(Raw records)

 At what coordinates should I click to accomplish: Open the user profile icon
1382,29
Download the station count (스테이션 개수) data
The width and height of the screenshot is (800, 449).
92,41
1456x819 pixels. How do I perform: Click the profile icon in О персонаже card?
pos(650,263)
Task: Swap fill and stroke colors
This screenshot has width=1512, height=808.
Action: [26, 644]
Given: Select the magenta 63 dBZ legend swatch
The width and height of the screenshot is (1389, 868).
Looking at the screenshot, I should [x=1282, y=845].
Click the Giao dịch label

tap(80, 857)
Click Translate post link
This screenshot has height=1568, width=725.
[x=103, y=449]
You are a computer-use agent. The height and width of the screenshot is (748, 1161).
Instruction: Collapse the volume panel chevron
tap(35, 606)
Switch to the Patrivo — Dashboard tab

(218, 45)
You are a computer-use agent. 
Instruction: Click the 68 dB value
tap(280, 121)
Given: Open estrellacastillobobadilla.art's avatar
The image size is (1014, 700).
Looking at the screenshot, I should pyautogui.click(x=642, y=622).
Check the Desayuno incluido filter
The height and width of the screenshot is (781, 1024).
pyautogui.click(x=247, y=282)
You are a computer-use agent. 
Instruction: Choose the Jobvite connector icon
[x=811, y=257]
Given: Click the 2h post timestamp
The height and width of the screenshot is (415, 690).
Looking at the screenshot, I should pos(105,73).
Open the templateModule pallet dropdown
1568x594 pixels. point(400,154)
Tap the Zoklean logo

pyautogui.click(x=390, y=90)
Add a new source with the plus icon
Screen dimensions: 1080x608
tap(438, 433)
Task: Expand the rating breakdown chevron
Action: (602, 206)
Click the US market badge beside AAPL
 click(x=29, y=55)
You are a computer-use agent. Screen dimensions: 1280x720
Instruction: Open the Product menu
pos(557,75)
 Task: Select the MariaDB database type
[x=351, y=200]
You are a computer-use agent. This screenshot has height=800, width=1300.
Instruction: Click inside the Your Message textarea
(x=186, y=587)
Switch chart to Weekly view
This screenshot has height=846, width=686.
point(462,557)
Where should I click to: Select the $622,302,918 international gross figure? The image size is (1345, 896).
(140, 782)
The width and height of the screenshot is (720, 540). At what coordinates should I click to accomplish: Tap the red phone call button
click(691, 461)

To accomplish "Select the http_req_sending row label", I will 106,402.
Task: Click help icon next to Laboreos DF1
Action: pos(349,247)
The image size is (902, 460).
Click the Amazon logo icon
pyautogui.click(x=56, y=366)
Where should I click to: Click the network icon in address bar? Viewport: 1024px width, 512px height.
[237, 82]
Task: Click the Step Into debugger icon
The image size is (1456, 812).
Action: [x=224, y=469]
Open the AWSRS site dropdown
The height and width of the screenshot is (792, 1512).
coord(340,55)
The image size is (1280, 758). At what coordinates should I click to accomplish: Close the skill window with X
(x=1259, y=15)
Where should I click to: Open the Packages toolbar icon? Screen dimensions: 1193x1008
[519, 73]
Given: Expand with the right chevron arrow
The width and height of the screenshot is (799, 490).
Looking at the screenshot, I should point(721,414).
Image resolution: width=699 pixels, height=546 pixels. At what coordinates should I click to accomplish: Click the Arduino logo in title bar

> [Written request]:
Retype the lines above verbatim, starting at the line containing "Switch chart to Weekly view" and continuing through the last line of the records.

> [Exercise output]:
Switch chart to Weekly view
This screenshot has height=846, width=686.
point(462,557)
Where should I click to: Select the $622,302,918 international gross figure? The image size is (1345, 896).
(140, 782)
The width and height of the screenshot is (720, 540). At what coordinates should I click to accomplish: Tap the red phone call button
click(691, 461)

To accomplish "Select the http_req_sending row label", I will 106,402.
Task: Click help icon next to Laboreos DF1
Action: pos(349,247)
The image size is (902, 460).
Click the Amazon logo icon
pyautogui.click(x=56, y=366)
Where should I click to: Click the network icon in address bar? Viewport: 1024px width, 512px height.
[237, 82]
Task: Click the Step Into debugger icon
The image size is (1456, 812).
Action: [x=224, y=469]
Open the AWSRS site dropdown
The height and width of the screenshot is (792, 1512).
coord(340,55)
The image size is (1280, 758). At what coordinates should I click to accomplish: Close the skill window with X
(x=1259, y=15)
Where should I click to: Open the Packages toolbar icon? Screen dimensions: 1193x1008
[519, 73]
Given: Expand with the right chevron arrow
The width and height of the screenshot is (799, 490).
Looking at the screenshot, I should point(721,414).
Image resolution: width=699 pixels, height=546 pixels. At what coordinates should I click to accomplish: Click the Arduino logo in title bar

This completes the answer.